[dpdk-dev,v4] examples/l3fwd: em path performance fix

Message ID 1458293807-2604-1-git-send-email-tomaszx.kulasek@intel.com (mailing list archive)
State Superseded, archived
Headers

Commit Message

Tomasz Kulasek March 18, 2016, 9:36 a.m.
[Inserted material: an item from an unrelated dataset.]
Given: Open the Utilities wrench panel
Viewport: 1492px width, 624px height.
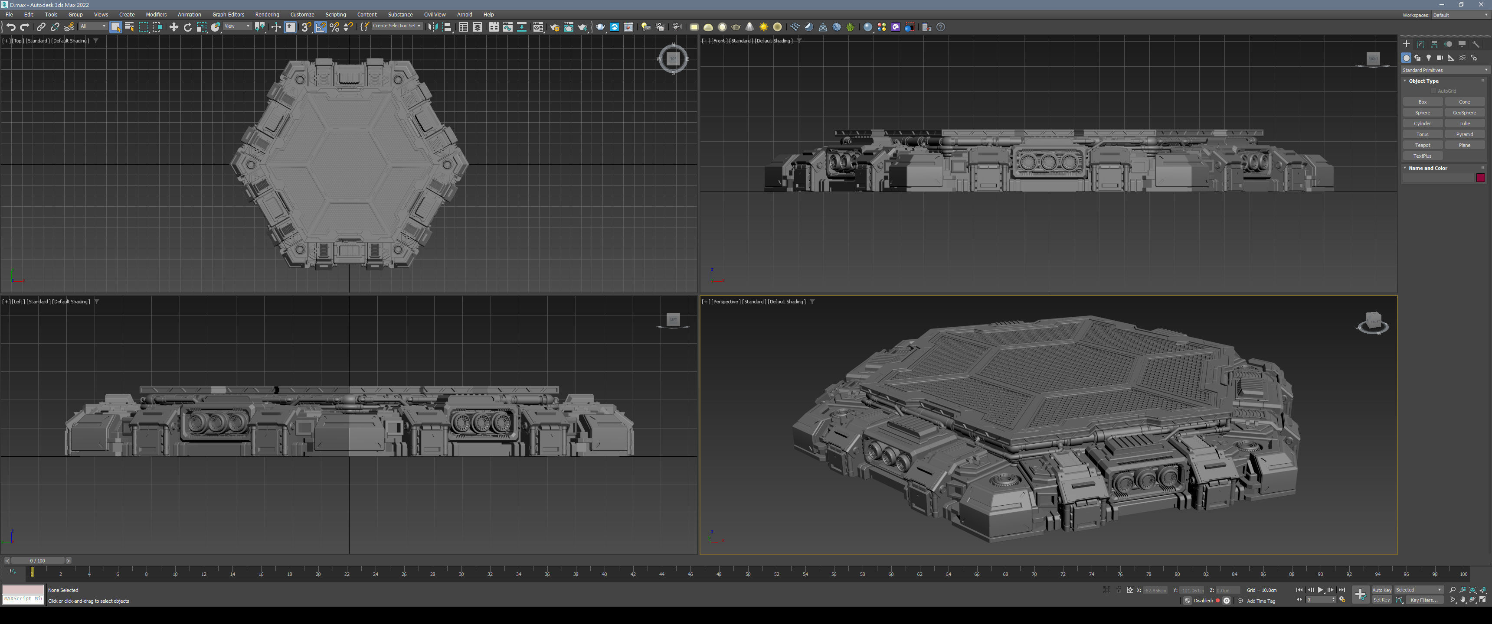Looking at the screenshot, I should pyautogui.click(x=1476, y=44).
UTC
  It seems that for the most use cases, previous hash_multi_lookup provides
better performance, and more, sequential lookup can cause significant
performance drop.

This patch sets previously optional hash_multi_lookup method as default.
It also provides some minor optimizations such as queue drain only on used
tx ports.


This patch should be applied after Maciej Czekaj's patch "l3fwd: Fix
compilation with HASH_MULTI_LOOKUP"


v4 changes:
 - rebased to be applicable after patch "l3fwd: Fix compilation with
   HASH_MULTI_LOOKUP" of Maciej Czekaj

v3 changes:
 - "lpm: extend IPv4 next hop field" patch extends dst_port table from
   uint16_t to uint32_t omiting previously disabled l3fwd_em_hlm_sse.h,
   what causes incompatible pointer type error after turning on this header

v2 changes:
 - fixed copy-paste error causing that not all packets are classified right
   in hash_multi_lookup implementation when burst size is not divisible
   by 8

Fixes: 94c54b4158d5 ("examples/l3fwd: rework exact-match")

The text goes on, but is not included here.